Record excerpts below:

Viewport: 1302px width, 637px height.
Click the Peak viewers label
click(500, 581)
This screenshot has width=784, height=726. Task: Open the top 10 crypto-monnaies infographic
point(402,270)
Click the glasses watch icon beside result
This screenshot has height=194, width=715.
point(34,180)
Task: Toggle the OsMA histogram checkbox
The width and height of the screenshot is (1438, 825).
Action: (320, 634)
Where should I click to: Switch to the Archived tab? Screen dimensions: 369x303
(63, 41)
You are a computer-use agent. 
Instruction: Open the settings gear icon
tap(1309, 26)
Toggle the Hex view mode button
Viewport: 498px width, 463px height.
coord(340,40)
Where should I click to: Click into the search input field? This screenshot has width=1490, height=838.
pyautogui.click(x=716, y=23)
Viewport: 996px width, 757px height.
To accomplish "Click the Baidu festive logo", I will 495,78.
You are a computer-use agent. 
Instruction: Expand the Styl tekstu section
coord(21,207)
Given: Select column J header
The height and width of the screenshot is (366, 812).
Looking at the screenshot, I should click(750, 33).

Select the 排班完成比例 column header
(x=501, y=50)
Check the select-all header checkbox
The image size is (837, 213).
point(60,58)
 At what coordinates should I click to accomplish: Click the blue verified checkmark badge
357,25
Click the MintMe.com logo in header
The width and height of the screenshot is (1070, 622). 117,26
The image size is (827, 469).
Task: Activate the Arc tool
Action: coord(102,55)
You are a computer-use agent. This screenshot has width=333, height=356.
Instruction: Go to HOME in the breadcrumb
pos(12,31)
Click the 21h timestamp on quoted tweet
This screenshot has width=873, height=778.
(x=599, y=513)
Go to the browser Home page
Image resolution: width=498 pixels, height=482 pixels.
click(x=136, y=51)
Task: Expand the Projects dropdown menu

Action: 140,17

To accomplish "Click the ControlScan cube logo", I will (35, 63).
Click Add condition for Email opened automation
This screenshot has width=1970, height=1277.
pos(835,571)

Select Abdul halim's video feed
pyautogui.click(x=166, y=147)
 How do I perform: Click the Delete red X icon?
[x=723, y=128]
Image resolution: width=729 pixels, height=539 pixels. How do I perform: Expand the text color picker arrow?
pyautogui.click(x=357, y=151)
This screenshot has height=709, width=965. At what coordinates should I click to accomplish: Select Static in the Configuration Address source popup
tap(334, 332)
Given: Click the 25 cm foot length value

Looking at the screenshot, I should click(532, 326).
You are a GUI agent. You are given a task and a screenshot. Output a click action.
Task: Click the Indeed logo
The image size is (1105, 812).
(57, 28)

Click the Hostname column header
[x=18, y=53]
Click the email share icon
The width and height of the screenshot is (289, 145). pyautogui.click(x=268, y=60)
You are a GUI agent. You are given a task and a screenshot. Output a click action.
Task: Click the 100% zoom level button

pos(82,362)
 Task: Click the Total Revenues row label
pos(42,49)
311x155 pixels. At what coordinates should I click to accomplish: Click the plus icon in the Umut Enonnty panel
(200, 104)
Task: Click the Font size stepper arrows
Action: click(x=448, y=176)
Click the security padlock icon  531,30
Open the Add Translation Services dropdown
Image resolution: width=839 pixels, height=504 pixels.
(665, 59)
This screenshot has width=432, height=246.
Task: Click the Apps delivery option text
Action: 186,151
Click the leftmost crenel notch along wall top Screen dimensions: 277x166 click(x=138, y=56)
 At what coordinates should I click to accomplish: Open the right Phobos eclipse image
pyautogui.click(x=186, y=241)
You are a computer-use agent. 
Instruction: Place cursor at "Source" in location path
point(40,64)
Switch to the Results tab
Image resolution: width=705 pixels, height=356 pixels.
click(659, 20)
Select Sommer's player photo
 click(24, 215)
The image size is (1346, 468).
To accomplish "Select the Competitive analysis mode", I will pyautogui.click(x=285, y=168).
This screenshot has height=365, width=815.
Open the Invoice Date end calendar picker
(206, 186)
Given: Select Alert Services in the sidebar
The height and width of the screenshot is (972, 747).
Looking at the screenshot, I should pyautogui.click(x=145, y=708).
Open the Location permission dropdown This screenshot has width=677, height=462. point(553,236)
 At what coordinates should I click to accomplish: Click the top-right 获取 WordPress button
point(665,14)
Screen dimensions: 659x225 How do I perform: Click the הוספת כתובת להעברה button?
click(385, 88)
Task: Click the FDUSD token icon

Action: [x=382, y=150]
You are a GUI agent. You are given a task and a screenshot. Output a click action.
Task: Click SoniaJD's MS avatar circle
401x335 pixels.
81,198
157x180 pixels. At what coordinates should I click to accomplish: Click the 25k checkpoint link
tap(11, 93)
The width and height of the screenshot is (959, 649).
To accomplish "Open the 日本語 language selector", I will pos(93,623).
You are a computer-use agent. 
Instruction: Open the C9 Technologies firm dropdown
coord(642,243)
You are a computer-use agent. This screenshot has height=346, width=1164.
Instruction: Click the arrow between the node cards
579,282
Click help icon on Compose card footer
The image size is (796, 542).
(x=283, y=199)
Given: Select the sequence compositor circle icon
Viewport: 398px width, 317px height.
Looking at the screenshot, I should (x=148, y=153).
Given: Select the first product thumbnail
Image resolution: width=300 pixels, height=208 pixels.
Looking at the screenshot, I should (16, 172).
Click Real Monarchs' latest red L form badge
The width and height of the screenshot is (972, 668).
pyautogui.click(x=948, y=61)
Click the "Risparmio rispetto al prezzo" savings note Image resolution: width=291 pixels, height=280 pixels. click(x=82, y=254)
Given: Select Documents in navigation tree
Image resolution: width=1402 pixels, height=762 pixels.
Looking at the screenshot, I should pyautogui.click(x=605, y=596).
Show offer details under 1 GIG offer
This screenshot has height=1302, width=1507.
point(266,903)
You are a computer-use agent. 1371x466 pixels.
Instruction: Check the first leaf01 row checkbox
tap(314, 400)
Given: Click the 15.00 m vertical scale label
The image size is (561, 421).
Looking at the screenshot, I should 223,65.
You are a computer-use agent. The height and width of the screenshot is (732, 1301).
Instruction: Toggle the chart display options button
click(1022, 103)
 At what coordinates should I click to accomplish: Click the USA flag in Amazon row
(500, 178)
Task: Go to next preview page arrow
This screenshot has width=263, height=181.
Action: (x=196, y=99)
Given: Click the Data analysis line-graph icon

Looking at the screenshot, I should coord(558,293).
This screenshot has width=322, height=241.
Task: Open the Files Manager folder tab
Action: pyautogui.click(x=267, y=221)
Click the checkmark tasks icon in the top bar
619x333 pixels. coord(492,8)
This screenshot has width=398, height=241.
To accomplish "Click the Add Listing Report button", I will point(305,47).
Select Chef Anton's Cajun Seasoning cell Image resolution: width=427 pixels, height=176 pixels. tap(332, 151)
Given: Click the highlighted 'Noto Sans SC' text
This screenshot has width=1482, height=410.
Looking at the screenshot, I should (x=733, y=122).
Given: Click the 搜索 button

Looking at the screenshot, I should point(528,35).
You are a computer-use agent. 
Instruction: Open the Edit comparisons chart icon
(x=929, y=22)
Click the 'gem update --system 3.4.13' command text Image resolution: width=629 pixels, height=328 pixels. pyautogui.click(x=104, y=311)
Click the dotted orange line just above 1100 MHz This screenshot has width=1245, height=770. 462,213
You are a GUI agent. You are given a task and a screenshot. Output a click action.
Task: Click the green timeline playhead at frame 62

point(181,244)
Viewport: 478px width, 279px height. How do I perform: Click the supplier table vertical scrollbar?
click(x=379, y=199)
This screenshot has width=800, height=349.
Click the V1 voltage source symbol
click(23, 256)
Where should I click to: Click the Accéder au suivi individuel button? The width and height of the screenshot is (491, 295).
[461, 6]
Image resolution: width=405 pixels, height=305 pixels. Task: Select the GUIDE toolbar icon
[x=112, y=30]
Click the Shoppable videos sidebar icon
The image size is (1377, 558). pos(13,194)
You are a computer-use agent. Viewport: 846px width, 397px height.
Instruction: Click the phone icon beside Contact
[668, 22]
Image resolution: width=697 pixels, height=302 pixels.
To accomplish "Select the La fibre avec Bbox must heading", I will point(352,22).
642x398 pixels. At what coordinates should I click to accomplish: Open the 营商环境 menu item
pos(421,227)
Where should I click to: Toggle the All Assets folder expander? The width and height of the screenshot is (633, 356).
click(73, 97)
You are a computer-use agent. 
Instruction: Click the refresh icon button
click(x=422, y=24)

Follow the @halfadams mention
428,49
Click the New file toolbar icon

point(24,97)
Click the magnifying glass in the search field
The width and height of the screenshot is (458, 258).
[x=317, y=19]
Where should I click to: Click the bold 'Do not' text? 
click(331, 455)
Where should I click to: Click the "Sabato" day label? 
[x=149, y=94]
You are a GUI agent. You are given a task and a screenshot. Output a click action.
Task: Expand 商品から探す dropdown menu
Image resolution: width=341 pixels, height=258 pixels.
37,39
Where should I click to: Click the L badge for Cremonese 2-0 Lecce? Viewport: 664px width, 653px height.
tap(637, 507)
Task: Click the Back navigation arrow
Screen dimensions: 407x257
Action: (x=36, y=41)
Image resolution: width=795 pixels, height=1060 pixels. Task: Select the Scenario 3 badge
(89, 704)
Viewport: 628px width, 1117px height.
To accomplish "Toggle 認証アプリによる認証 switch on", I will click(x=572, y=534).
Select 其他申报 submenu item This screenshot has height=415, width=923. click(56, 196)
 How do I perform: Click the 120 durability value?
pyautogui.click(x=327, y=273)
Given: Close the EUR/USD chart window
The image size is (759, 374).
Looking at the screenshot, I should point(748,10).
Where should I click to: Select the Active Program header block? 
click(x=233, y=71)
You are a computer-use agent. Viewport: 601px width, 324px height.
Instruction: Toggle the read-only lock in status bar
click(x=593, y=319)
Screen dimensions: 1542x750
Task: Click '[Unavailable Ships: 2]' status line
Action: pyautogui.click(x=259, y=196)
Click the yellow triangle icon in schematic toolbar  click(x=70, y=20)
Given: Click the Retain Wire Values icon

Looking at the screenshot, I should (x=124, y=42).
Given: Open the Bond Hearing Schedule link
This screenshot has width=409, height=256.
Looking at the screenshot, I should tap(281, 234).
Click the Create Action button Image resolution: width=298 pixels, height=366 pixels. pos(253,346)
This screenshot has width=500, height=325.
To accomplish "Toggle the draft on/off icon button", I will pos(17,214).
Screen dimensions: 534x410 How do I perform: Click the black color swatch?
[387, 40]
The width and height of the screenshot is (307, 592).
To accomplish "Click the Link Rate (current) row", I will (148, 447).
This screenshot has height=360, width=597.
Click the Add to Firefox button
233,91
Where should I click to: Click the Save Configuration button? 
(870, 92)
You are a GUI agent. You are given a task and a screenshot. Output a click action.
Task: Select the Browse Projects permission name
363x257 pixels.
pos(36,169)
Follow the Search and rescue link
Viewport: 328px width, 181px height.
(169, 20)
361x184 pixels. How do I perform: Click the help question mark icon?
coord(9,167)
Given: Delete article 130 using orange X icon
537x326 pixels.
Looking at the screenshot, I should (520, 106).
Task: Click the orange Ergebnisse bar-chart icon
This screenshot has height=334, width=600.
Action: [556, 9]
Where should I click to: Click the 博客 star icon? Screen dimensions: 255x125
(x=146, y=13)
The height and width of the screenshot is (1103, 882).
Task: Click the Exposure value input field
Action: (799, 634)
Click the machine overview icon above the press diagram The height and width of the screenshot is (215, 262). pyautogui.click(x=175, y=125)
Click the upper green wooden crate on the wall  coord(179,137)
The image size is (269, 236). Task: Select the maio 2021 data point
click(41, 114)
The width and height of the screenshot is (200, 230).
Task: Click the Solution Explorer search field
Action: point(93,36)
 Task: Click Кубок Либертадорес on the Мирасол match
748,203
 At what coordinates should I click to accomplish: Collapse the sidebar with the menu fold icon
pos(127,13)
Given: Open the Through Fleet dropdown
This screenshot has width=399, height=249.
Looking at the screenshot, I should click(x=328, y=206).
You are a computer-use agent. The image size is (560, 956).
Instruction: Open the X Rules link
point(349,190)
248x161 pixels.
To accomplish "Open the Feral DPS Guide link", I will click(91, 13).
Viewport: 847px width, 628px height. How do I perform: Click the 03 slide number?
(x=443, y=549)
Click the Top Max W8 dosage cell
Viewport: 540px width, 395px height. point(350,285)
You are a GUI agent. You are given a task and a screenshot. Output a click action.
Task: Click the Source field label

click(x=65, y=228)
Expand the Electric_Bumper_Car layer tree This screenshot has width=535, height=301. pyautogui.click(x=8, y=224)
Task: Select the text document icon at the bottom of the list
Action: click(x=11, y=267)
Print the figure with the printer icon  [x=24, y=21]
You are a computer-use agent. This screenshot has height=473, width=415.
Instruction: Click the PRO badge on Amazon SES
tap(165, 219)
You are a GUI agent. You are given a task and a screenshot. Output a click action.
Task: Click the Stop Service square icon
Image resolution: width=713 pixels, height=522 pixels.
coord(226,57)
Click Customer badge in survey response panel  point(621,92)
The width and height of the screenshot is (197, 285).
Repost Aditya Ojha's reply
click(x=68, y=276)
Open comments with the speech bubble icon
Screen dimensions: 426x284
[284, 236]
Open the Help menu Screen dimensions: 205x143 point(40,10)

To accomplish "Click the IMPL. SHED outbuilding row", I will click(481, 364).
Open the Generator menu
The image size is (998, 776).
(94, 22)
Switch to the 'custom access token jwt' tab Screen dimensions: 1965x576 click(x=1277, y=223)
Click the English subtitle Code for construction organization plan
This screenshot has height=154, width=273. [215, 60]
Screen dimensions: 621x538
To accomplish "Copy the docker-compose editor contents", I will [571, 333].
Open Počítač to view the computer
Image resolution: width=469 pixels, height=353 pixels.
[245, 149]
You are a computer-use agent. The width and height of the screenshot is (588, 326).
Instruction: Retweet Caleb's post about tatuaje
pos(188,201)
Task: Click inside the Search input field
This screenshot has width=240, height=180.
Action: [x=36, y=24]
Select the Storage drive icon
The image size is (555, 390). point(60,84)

End of Record excerpts.

Required action:
In the entries above, find the line holding "Viewport: 847px width, 628px" and the line holding "Open the Help"; print both of them and every line between, exactly, and nothing else.

Written response:
Viewport: 847px width, 628px height. How do I perform: Click the 03 slide number?
(x=443, y=549)
Click the Top Max W8 dosage cell
Viewport: 540px width, 395px height. point(350,285)
You are a GUI agent. You are given a task and a screenshot. Output a click action.
Task: Click the Source field label

click(x=65, y=228)
Expand the Electric_Bumper_Car layer tree This screenshot has width=535, height=301. pyautogui.click(x=8, y=224)
Task: Select the text document icon at the bottom of the list
Action: click(x=11, y=267)
Print the figure with the printer icon  [x=24, y=21]
You are a computer-use agent. This screenshot has height=473, width=415.
Instruction: Click the PRO badge on Amazon SES
tap(165, 219)
You are a GUI agent. You are given a task and a screenshot. Output a click action.
Task: Click the Stop Service square icon
Image resolution: width=713 pixels, height=522 pixels.
coord(226,57)
Click Customer badge in survey response panel  point(621,92)
The width and height of the screenshot is (197, 285).
Repost Aditya Ojha's reply
click(x=68, y=276)
Open comments with the speech bubble icon
Screen dimensions: 426x284
[284, 236]
Open the Help menu Screen dimensions: 205x143 point(40,10)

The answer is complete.